Teyla shook her head. “But to risk your life for a test…”
“You’re risking your life,” Jennifer said. “Both of you. Teyla, I have to do this. We need to know. It’s a risk someone has to take, and I can’t ask anyone else to do it in my place.”
Teyla nodded, making the ebony curtain of her hair sway. “Guide?”
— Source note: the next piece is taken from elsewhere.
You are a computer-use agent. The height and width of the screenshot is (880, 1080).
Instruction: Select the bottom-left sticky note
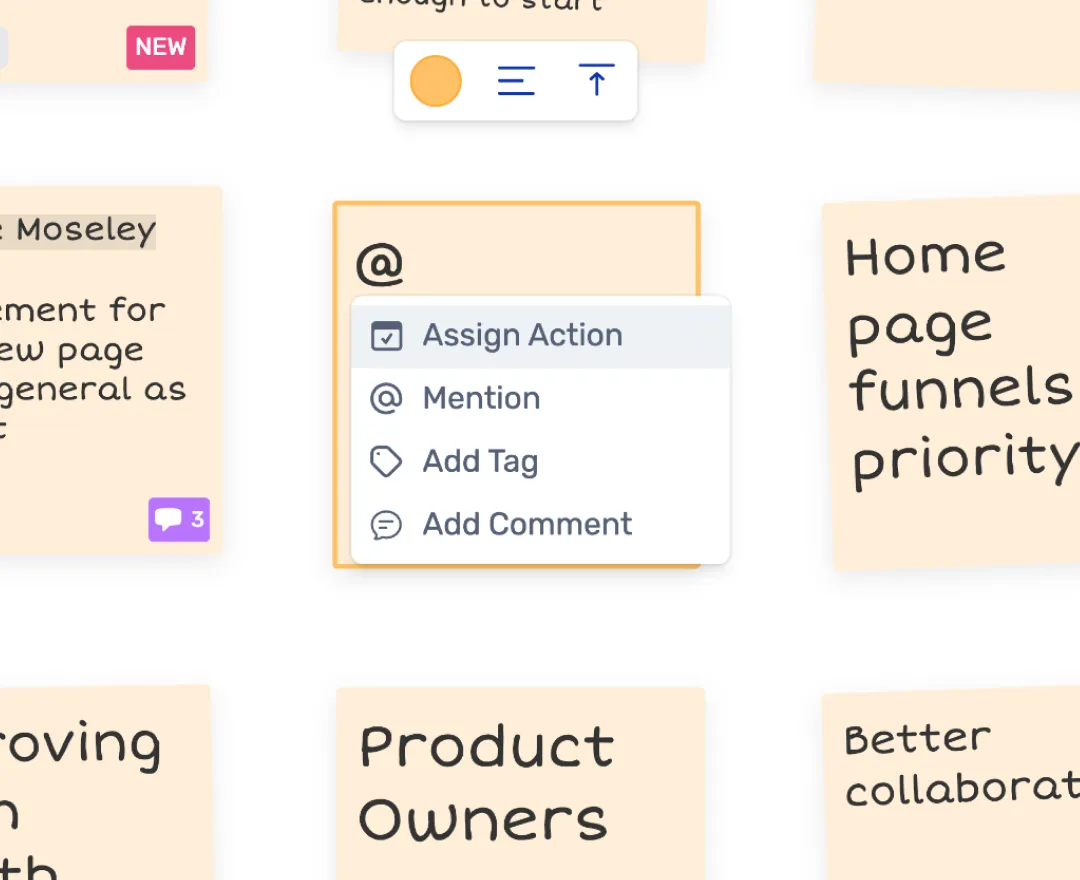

“We require a trial,” he admitted.
“Then let’s do it,” Jennifer said, heading for the workbench where their various prototypes were arranged, neat glass vials in an intricate bone holder. “There’s no point in putting it off. Teyla, I don’t know if you want to watch…”
Teyla gave Guide a warning look. “I insist on it,” she said.
Jennifer unzipped her jacket and peeled it off. Even in the warm air of the hive, once she was standing there in her tank top she could feel herself start to shiver. She’d never actually watched a Wraith feeding, only seen video, and heard people talk about it, about seeing it again and again in their dreams.
She drew up a dose of the preparation with shaking hands, and set it aside. “Let’s do this intravenously,” she said. “That should have the fastest effect.”
He nodded and took the tourniquet she handed him, tying it deftly above her elbow and taking her wrist in his off hand, tilting her arm, before flicking the cap off the syringe. “Are you very certain?”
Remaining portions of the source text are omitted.